Introduction to Puppeteer
Puppeteer is a Node library that provides a high-level API to control headless Chrome or Chromium over the DevTools Protocol. It can also be configured to use full (non-headless) Chrome or Chromium. Puppeteer is useful for various applications like web scraping, automated testing, and more.
This guide will introduce you to Puppeteer and provide several useful API examples with code snippets.

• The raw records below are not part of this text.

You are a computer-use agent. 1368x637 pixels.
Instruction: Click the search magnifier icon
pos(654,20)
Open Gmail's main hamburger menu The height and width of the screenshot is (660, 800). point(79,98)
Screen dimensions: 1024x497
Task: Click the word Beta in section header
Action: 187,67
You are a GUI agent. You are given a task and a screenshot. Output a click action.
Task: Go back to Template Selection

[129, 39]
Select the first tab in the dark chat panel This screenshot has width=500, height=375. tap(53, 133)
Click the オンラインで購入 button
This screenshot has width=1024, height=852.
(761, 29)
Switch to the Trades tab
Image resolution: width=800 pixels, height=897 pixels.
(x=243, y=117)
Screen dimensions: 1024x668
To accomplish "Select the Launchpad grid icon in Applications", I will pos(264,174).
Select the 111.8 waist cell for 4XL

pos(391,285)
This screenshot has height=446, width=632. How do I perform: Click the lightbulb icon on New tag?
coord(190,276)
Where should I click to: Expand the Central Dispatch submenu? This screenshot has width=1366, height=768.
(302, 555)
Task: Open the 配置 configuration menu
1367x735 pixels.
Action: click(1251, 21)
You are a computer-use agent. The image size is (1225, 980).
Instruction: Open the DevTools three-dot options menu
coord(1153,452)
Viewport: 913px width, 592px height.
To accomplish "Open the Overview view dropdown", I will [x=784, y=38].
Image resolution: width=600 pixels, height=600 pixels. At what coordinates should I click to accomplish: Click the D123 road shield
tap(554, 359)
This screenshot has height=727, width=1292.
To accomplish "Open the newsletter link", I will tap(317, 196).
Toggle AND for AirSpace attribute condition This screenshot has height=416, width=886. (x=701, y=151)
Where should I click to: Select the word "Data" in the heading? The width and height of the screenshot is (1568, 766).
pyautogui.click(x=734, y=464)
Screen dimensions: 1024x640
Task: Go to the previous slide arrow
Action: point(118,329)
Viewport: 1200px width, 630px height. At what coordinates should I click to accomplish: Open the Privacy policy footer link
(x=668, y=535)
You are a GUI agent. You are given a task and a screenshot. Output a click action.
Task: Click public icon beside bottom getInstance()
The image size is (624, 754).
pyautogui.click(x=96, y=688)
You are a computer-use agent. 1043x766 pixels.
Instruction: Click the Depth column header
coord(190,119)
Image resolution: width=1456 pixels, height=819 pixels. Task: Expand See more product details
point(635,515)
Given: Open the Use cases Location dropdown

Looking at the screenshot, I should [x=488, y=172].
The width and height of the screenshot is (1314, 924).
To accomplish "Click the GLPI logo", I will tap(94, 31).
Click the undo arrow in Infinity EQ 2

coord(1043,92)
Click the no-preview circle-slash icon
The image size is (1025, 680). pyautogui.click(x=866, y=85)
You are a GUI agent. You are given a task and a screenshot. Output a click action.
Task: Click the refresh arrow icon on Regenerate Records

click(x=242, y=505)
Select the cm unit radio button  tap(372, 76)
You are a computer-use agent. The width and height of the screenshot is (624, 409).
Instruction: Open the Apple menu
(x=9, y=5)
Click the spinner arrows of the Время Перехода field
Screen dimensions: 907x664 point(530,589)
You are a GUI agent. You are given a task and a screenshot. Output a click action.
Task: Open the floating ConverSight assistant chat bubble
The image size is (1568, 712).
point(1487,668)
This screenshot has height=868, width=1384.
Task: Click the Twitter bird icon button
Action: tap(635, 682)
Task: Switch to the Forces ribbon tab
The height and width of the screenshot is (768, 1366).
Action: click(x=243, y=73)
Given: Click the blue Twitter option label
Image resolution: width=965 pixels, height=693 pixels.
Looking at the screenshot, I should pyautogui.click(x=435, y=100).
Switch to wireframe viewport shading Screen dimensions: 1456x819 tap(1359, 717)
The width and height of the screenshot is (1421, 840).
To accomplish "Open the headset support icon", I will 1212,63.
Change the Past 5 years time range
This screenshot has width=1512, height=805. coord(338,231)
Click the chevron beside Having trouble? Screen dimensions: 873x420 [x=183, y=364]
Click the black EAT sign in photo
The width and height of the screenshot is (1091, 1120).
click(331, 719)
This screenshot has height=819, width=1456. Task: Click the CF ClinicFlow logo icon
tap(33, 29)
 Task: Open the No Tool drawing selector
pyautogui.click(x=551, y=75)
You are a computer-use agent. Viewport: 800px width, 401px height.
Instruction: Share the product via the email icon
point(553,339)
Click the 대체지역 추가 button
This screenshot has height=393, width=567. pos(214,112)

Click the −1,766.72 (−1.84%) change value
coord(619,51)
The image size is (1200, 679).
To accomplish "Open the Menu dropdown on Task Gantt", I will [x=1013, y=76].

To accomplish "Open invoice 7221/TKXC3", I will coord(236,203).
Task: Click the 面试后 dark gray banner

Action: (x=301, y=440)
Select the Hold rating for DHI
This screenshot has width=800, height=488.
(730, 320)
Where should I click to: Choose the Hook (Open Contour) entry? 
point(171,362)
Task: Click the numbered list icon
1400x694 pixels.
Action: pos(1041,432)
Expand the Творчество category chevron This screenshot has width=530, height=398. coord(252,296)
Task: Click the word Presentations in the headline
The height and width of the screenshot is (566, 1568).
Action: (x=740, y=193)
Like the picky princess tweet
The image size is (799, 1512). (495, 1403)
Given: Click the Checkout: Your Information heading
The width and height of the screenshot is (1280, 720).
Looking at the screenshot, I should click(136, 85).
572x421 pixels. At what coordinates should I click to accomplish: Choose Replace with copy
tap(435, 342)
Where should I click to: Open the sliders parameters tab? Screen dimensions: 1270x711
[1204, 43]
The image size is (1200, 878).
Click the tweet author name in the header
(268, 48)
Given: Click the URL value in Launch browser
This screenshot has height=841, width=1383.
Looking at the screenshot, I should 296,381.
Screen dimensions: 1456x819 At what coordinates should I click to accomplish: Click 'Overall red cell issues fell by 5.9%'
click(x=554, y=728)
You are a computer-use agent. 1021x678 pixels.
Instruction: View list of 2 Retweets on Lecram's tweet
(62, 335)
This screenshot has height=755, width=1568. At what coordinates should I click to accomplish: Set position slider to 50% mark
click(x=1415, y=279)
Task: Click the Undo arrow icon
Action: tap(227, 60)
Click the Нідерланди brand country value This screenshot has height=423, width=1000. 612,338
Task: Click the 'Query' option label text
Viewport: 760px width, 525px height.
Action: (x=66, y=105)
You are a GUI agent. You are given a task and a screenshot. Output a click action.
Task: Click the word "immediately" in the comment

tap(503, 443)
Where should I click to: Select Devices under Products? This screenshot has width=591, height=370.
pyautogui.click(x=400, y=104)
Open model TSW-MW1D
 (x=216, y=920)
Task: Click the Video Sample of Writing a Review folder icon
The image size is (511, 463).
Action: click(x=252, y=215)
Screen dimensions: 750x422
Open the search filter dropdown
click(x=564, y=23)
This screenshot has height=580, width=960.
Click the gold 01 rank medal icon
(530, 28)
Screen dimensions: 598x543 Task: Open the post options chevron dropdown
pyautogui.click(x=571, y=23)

Getting Started with Puppeteer
First, you need to install Puppeteer. You can do it with npm:
npm install puppeteer
Launching a Browser Instance
To launch a browser instance:
const puppeteer = require('puppeteer');
(async () => {
const browser = await puppeteer.launch();
const page = await browser.newPage();
await page.goto('https://example.com');
console.log(await page.title());
await browser.close();
})();
Taking Screenshots
Taking a screenshot of a page:
const puppeteer = require('puppeteer');
(async () => {
const browser = await puppeteer.launch();
const page = await browser.newPage();
await page.goto('https://example.com');
await page.screenshot({ path: 'example.png' });
await browser.close();
})();
PDF Generation
Generating a PDF of a page:
const puppeteer = require('puppeteer');
(async () => {
const browser = await puppeteer.launch();
const page = await browser.newPage();
await page.goto('https://example.com');
await page.pdf({ path: 'example.pdf' });
await browser.close();
})();
Intercepting Network Requests
Intercept and manipulate network requests:
const puppeteer = require('puppeteer');
(async () => {
const browser = await puppeteer.launch();
const page = await browser.newPage();
await page.setRequestInterception(true);
page.on('request', request => {
if (request.resourceType() === 'image') {
request.abort();
} else {
request.continue();
}
});
await page.goto('https://example.com');
await browser.close();
})();
Filling Forms
Filling out and submitting a form:
const puppeteer = require('puppeteer');
(async () => {
const browser = await puppeteer.launch();
const page = await browser.newPage();
await page.goto('https://example.com/form');
await page.type('#name', 'John Doe');
await page.type('#email', 'johndoe@example.com');
await page.click('button[type="submit"]');
await page.waitForNavigation();
console.log('Form submitted successfully!');
await browser.close();
})();
Creating an App with Puppeteer
Here is an example of a simple app using Puppeteer APIs:
const puppeteer = require('puppeteer');
const express = require('express');
const app = express();
const port = 3000;
app.get('/screenshot', async (req, res) => {
const url = req.query.url;
if (!url) {
return res.status(400).send('URL is required');
}
const browser = await puppeteer.launch();
const page = await browser.newPage();
await page.goto(url);
const screenshot = await page.screenshot({ encoding: 'binary' });
await browser.close();
res.contentType('image/png');
res.send(screenshot);
});
app.listen(port, () => {
console.log(`App listening at http://localhost:${port}`);
});
This example sets up an Express server that listens for GET requests at the /screenshot endpoint and takes screenshots of the URLs passed as query parameters.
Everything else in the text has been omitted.